### [To do]
[1] Name every U.S. senator mentioned in the commentary on federal debt and earmarks, which appears below along with the records.
[2] From the commentary on federal debt and earmarks below, write out the passage starting with "While House Republicans" and going on through "gone hog wild.".

Document passage section start

On the last business day of 2023, the federal government reached a grim milestone: $34 trillion in gross debt. The share for each household in the country is roughly $260,000.
Surging national debt and out-of-control deficit spending have real consequences.
Overspending has been a driving force behind the wave of inflation that started in 2021. Rising interest rates, mostly in response to inflation, have pushed home mortgages out of reach for millions of families.
As Americans have made ends meet with cuts to household budgets, one might expect that Congress would do the same. Sadly, that hope might be in vain.
The House and Senate are haggling over annual spending bills that were supposed to have been done months ago.
While House Republicans are seeking modest reductions to parts of the bloated federal bureaucracy, the Democratic-led Senate wants to maintain the big-spending status quo.
The Senate’s appetite for taxpayer dollars goes far beyond core federal duties like national defense and benefits for veterans.
Buried in the spending bills are thousands of itemized requests known as earmarks. These are mostly local-level projects that provide obvious political benefits to legislators who want to “bring home the bacon.”
While the House has put many commonsense rules in place to stop the worst excesses of these spending requests, the Senate has gone hog wild.
Sen. Debbie Stabenow, Michigan Democrat, wants $3.5 million in corporate welfare for The Parade Co., which makes floats for the annual Thanksgiving parade in Detroit.
Not content with inflating prices, the Senate also wants Americans to pay for giant inflated balloons.
Sen. Tammy Baldwin, Wisconsin Democrat, is seeking $1.4 million for a solar power system in Viola. The village straddles two counties that, according to The Washington Post, are in the bottom one-twelfth for sunlight in the country.
Federally funded green energy projects have a history of failure even in sunny locations. Pushing solar energy in areas where the sun rarely shines is a nearly guaranteed waste of money.
These boondoggles also include handouts for ideological groups. Sen. Chris Van Hollen, Maryland Democrat, thinks the NAACP deserves $500,000 from Uncle Sam for its headquarters in Baltimore. The NAACP has strayed from its origins as a civil rights group and is now dedicated to injecting racial animus into political debate.
Similarly, Sens. Ed Markey and Elizabeth Warren of Massachusetts want $1 million for the Amplify Latinx group.
As one would expect from an organization with “Latinx” (a term created by activists and rejected by the Hispanic community) in its name, the group promotes the left’s obsession with racial identity.
Fortunately, Congress can prevent these absurdities from receiving taxpayer resources. These projects can pass only with support from both chambers, meaning that House Republicans have leverage to block them.
Stopping wasteful and absurd earmarks would be a first step toward restoring fiscal sanity to Washington.
But if Congress can’t manage to say no to such blatantly wasteful and inappropriate requests, that will not bode well for their ability to tackle much bigger problems such as the looming insolvency of Social Security and Medicare.
Americans have endured real economic pain over the last few years as a result of Washington’s mismanagement. If Congress doesn’t get its act together on budgeting, the worst may be yet to come.

Document passage section end
Data extract section start

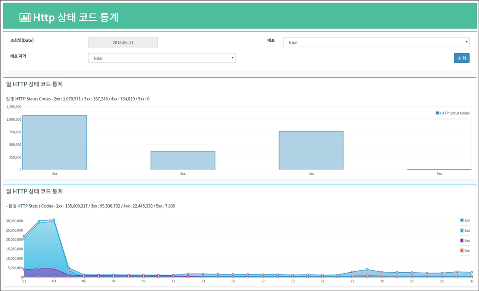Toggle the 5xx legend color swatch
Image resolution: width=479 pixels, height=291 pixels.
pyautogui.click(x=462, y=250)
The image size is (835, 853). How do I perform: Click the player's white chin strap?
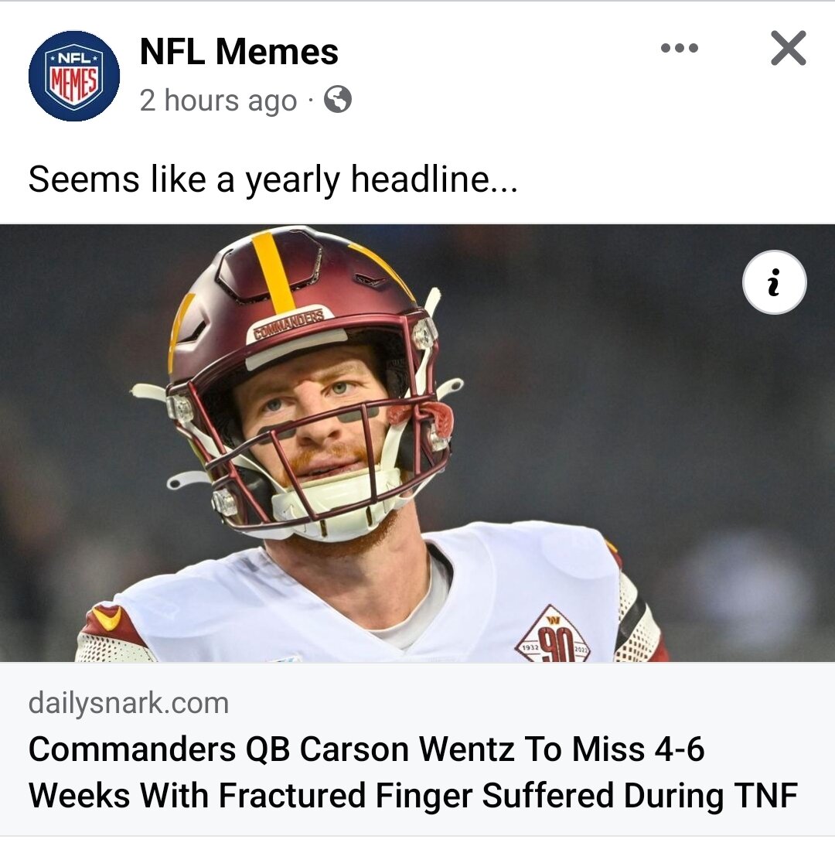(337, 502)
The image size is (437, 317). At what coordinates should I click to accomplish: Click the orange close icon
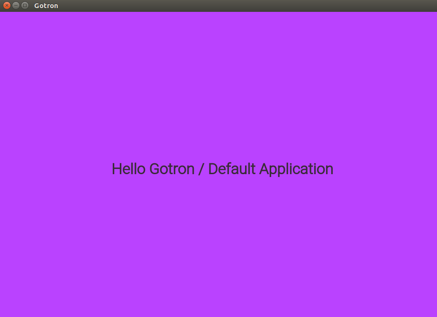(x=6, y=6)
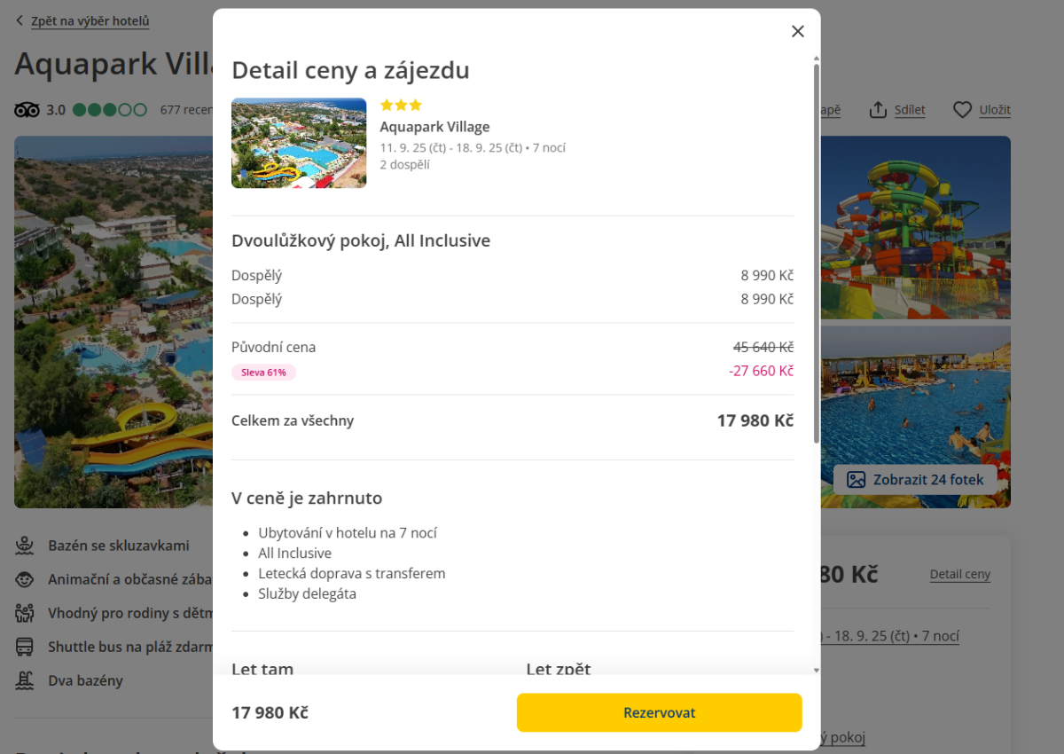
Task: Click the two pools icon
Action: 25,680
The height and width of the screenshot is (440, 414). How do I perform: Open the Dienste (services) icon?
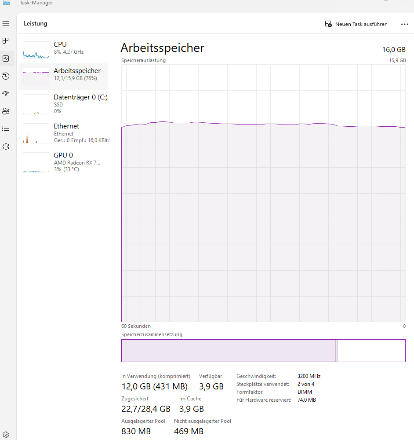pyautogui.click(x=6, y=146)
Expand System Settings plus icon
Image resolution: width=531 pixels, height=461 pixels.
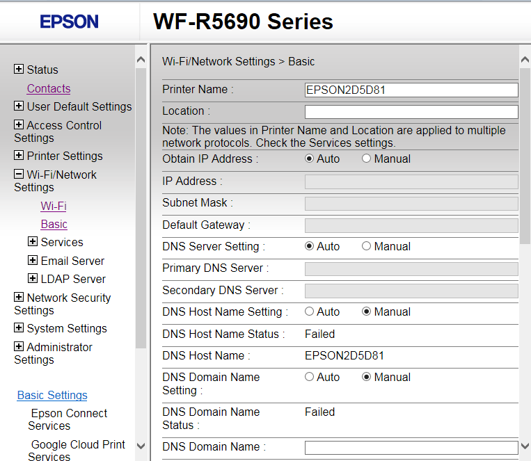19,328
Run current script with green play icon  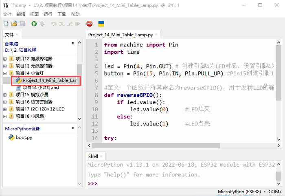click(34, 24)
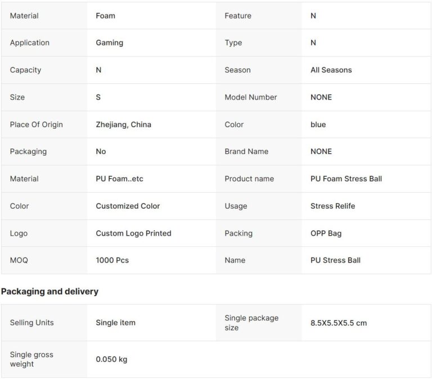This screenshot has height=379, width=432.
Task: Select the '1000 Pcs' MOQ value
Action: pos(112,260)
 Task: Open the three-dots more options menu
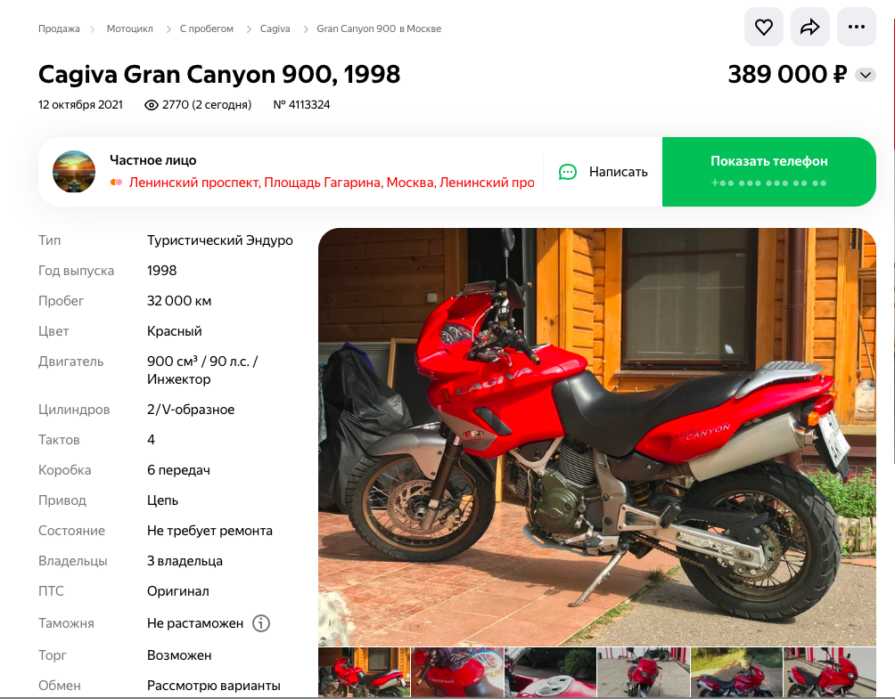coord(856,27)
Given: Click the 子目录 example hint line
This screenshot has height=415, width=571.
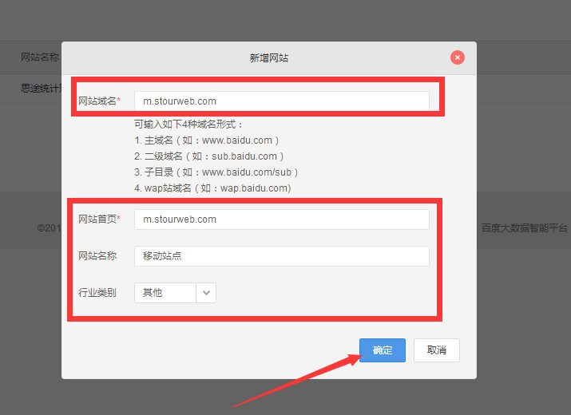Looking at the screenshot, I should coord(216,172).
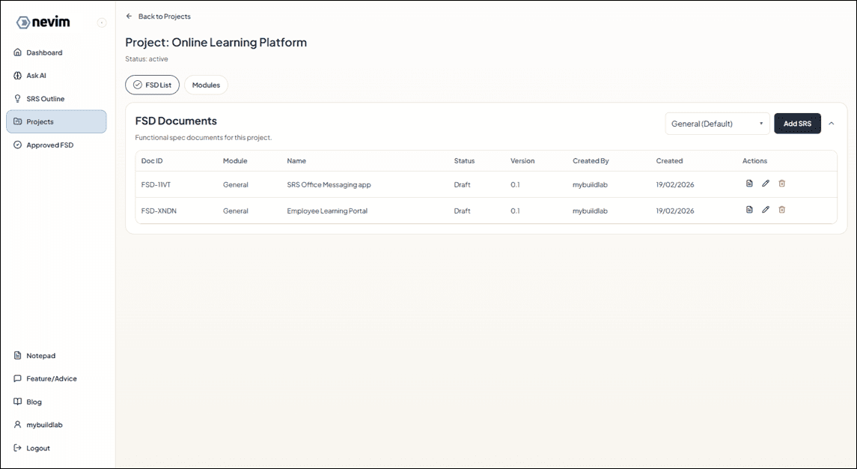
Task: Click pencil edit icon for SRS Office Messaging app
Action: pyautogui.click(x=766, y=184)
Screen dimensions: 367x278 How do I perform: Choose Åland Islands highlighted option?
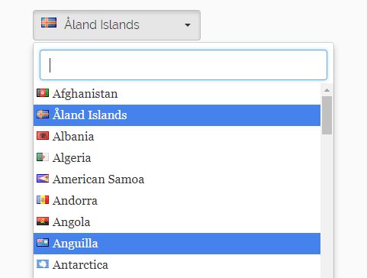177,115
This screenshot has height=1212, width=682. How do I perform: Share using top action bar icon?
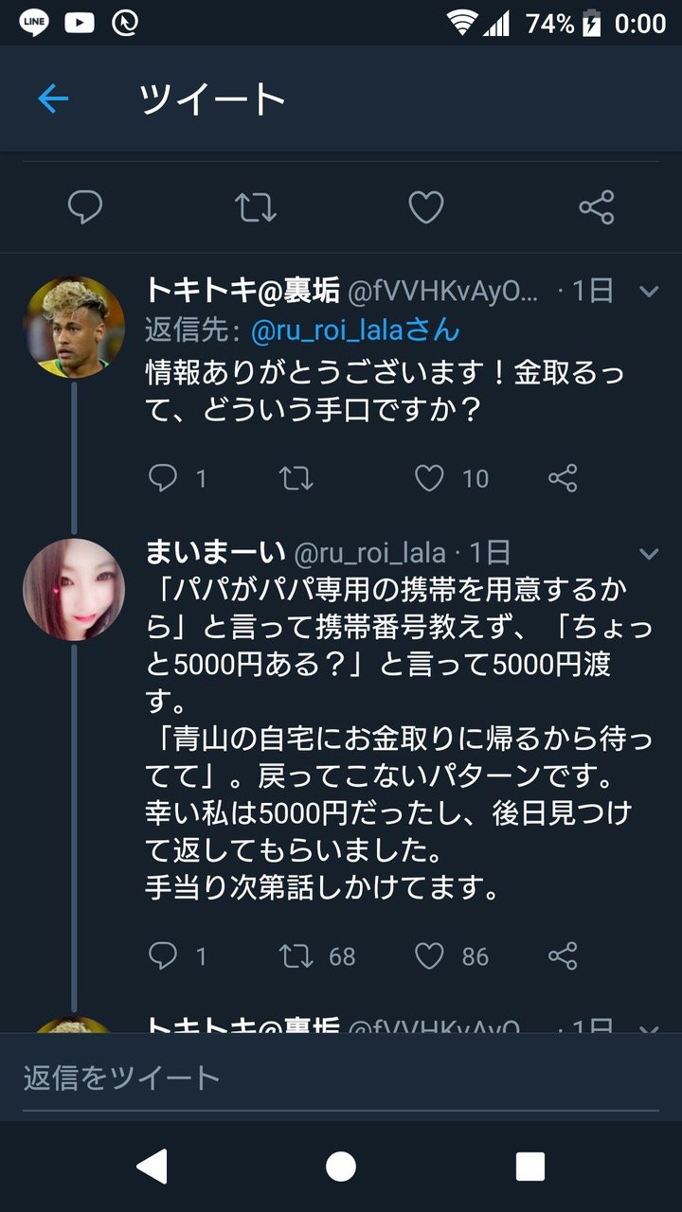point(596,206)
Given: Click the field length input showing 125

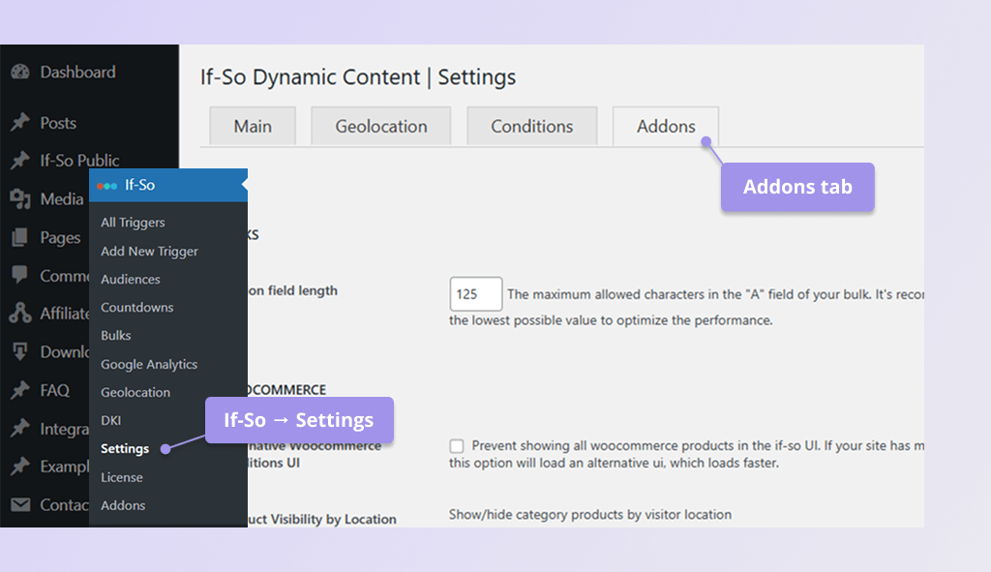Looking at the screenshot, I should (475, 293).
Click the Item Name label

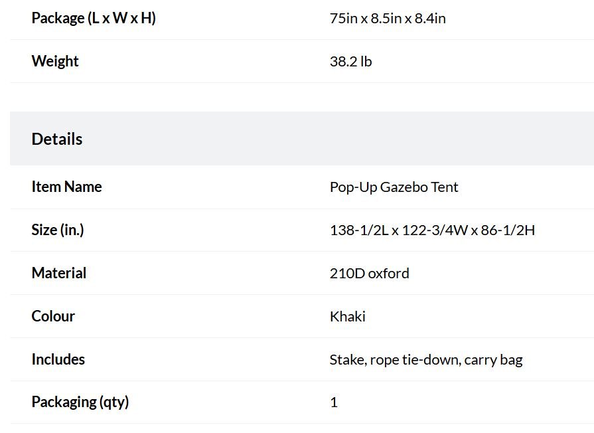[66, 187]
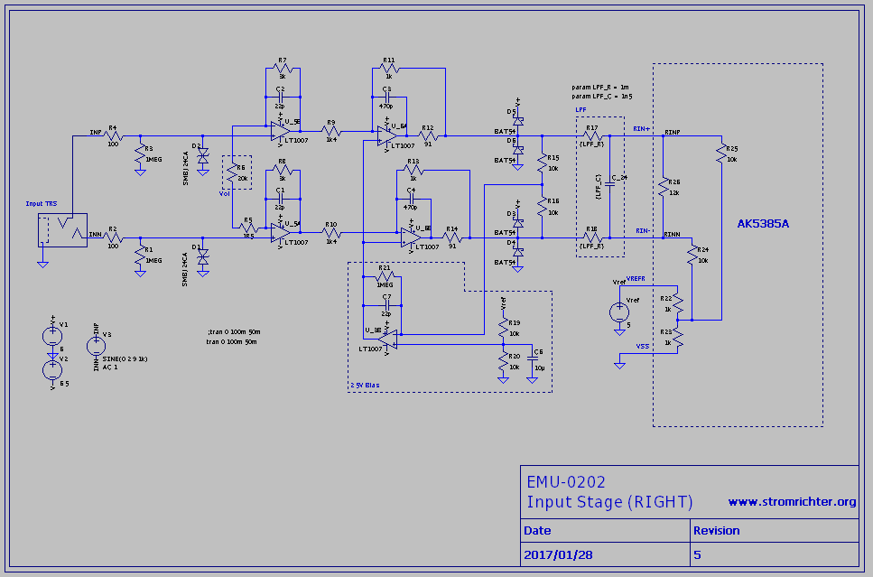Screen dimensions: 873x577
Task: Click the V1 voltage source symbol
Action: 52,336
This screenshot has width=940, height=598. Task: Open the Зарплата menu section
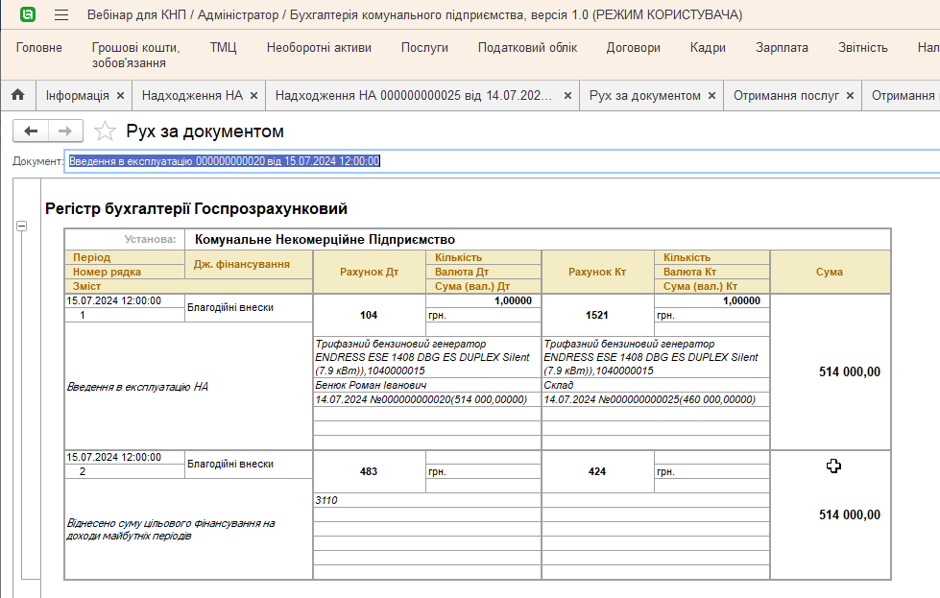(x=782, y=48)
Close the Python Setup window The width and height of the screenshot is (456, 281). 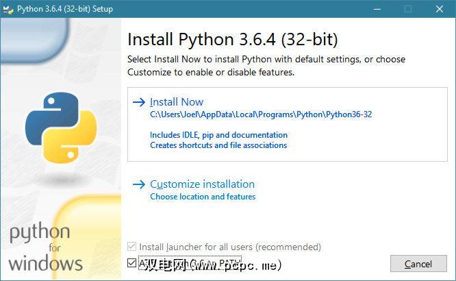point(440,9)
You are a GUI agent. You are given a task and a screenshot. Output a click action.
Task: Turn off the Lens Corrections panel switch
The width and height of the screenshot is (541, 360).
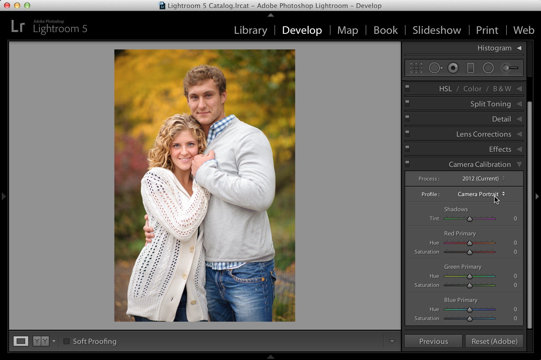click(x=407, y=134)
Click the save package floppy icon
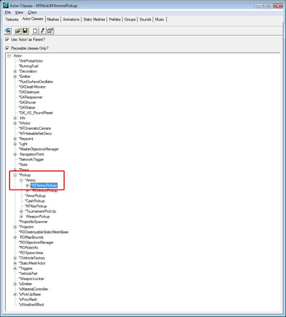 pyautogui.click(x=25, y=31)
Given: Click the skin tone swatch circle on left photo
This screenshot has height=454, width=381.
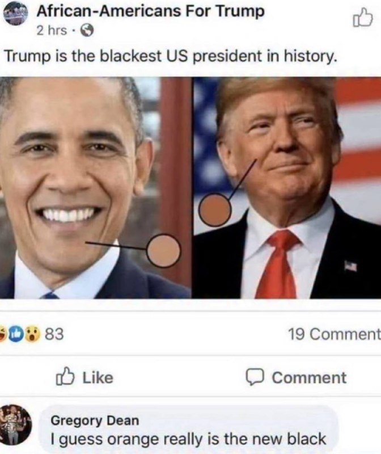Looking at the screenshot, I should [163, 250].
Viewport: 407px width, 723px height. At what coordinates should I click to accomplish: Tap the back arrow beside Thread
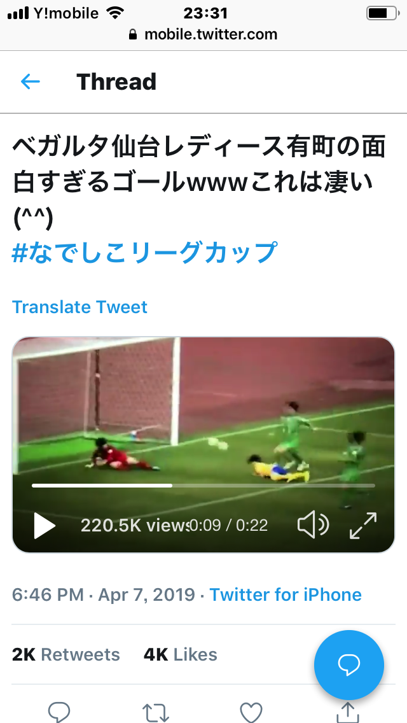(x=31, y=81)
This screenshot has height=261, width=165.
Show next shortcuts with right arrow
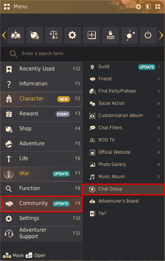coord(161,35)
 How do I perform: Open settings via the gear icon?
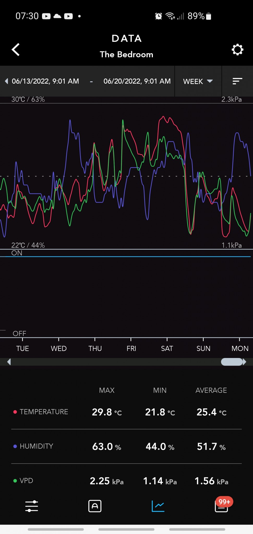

Data extract section end

### [Task-by-task answers]
[1] Debbie Stabenow, Tammy Baldwin, Chris Van Hollen, Ed Markey, Elizabeth Warren

[2]
While House Republicans are seeking modest reductions to parts of the bloated federal bureaucracy, the Democratic-led Senate wants to maintain the big-spending status quo.
The Senate’s appetite for taxpayer dollars goes far beyond core federal duties like national defense and benefits for veterans.
Buried in the spending bills are thousands of itemized requests known as earmarks. These are mostly local-level projects that provide obvious political benefits to legislators who want to “bring home the bacon.”
While the House has put many commonsense rules in place to stop the worst excesses of these spending requests, the Senate has gone hog wild.